(Text and item location entries)
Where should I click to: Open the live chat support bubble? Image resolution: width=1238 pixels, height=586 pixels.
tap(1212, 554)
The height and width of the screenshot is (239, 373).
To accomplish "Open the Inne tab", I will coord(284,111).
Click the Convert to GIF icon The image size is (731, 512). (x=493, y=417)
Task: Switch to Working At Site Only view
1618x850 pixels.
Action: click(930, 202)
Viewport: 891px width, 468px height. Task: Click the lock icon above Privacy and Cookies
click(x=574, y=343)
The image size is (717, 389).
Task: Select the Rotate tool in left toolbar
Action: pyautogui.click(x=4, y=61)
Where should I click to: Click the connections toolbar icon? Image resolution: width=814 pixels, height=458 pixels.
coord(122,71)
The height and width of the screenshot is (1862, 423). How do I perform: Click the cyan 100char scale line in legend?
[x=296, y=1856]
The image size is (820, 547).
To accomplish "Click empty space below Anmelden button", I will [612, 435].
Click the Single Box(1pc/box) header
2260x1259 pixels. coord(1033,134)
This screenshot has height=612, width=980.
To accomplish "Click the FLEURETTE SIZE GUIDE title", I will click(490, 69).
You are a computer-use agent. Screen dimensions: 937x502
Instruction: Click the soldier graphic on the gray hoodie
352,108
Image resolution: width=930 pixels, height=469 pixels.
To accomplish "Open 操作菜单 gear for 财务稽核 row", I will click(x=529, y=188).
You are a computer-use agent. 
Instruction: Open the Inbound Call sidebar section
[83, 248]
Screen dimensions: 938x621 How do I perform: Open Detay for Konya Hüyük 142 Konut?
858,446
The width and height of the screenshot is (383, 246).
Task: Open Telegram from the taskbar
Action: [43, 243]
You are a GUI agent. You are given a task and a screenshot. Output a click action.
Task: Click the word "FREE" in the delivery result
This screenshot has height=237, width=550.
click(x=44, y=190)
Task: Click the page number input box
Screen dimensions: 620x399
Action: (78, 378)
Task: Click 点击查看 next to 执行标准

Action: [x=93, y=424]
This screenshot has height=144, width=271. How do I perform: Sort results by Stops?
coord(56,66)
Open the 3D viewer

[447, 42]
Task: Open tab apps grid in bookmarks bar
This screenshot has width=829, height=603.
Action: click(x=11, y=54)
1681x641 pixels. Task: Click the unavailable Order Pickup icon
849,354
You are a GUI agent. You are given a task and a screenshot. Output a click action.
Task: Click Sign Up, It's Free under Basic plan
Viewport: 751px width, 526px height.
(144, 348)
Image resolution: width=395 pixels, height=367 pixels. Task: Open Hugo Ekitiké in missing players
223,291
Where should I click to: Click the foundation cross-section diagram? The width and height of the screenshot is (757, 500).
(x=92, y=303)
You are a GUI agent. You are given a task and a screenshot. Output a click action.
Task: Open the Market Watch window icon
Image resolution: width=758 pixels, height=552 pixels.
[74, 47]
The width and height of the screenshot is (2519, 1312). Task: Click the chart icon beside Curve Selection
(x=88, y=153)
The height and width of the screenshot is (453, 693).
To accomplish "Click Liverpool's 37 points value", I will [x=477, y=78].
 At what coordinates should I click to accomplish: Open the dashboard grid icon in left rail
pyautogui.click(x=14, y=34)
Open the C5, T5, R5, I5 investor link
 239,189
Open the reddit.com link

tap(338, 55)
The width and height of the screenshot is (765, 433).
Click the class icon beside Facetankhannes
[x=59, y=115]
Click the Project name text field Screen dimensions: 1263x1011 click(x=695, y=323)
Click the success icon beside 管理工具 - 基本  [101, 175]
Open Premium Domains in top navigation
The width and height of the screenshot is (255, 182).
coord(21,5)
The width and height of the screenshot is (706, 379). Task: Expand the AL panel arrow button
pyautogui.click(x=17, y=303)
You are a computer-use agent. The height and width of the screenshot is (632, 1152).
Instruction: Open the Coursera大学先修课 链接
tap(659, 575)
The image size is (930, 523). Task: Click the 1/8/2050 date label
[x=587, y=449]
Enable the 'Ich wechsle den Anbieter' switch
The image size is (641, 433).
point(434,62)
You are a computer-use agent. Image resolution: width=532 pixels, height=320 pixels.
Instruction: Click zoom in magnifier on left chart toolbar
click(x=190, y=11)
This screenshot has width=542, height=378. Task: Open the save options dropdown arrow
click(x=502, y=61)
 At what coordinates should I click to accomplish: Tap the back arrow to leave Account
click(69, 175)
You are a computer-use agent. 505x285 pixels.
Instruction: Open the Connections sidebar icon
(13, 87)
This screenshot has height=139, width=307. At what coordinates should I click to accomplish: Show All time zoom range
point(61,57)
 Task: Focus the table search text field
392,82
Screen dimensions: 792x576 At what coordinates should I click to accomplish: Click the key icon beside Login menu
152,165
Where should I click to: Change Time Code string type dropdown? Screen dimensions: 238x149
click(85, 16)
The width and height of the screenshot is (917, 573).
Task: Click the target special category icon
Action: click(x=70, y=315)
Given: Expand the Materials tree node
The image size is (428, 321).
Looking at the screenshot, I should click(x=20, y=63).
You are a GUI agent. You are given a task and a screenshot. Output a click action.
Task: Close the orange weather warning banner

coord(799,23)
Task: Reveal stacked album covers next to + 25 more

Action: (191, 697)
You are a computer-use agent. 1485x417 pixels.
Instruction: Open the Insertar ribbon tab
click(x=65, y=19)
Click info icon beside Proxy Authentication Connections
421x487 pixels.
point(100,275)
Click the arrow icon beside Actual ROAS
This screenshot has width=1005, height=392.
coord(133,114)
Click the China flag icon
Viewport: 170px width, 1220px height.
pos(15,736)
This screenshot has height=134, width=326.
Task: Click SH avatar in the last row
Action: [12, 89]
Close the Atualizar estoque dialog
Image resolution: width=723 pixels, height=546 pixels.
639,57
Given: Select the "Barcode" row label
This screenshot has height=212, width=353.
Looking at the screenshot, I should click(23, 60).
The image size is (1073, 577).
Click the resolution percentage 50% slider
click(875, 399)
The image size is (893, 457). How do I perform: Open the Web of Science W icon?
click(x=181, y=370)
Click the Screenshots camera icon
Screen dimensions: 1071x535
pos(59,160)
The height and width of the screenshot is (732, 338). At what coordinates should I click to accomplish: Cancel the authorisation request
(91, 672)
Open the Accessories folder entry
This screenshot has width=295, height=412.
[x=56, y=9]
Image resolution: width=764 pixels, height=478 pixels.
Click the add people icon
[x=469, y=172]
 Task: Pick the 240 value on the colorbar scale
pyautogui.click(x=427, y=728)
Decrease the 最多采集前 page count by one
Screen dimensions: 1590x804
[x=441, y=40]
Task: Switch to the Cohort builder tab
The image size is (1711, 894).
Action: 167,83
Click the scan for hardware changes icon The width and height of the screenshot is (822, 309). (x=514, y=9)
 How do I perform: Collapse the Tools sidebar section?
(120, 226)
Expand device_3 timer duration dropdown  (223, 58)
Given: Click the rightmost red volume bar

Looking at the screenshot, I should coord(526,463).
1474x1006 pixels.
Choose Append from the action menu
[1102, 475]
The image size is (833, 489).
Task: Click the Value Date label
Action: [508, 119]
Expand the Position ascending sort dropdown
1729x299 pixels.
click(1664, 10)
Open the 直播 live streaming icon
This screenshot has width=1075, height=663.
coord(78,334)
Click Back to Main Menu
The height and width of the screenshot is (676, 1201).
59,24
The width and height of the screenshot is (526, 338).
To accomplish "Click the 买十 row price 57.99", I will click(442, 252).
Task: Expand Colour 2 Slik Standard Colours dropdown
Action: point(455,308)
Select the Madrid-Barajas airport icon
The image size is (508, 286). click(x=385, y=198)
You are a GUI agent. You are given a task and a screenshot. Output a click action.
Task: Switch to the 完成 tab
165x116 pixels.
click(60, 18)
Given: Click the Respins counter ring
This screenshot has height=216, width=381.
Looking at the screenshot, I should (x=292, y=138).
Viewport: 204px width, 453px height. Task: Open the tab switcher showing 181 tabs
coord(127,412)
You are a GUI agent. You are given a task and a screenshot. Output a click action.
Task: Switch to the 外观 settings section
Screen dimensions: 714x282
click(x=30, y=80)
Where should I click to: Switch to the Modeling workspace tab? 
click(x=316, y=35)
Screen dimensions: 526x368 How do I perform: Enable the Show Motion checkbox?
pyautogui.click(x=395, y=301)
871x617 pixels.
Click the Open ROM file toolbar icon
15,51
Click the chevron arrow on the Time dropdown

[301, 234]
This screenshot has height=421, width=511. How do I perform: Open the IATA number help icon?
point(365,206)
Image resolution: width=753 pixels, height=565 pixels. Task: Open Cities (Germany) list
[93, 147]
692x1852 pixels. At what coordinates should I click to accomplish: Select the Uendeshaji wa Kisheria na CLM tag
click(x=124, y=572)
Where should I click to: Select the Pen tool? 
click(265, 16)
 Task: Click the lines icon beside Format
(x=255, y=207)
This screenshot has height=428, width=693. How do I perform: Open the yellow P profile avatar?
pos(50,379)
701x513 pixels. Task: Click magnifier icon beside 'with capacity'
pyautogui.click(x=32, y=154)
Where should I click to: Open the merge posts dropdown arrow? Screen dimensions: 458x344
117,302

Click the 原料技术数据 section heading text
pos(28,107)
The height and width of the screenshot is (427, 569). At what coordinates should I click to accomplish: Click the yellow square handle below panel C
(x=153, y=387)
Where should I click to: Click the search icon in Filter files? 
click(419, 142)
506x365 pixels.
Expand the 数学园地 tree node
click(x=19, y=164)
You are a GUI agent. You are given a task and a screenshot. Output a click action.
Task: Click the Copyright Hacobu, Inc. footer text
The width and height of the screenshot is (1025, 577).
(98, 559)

### The request
Reproduce the lines from the one containing "You are a computer-use agent. 1485x417" through the one containing "Looking at the screenshot, I should click(23, 60).", substituting "Goal" for "Instruction" and leaving everything else unchanged.

### Solution for this exercise
You are a computer-use agent. 1485x417 pixels.
Goal: Open the Insertar ribbon tab
click(x=65, y=19)
Click info icon beside Proxy Authentication Connections
421x487 pixels.
point(100,275)
Click the arrow icon beside Actual ROAS
This screenshot has width=1005, height=392.
coord(133,114)
Click the China flag icon
Viewport: 170px width, 1220px height.
pos(15,736)
This screenshot has height=134, width=326.
Task: Click SH avatar in the last row
Action: [12, 89]
Close the Atualizar estoque dialog
Image resolution: width=723 pixels, height=546 pixels.
639,57
Given: Select the "Barcode" row label
This screenshot has height=212, width=353.
Looking at the screenshot, I should click(23, 60).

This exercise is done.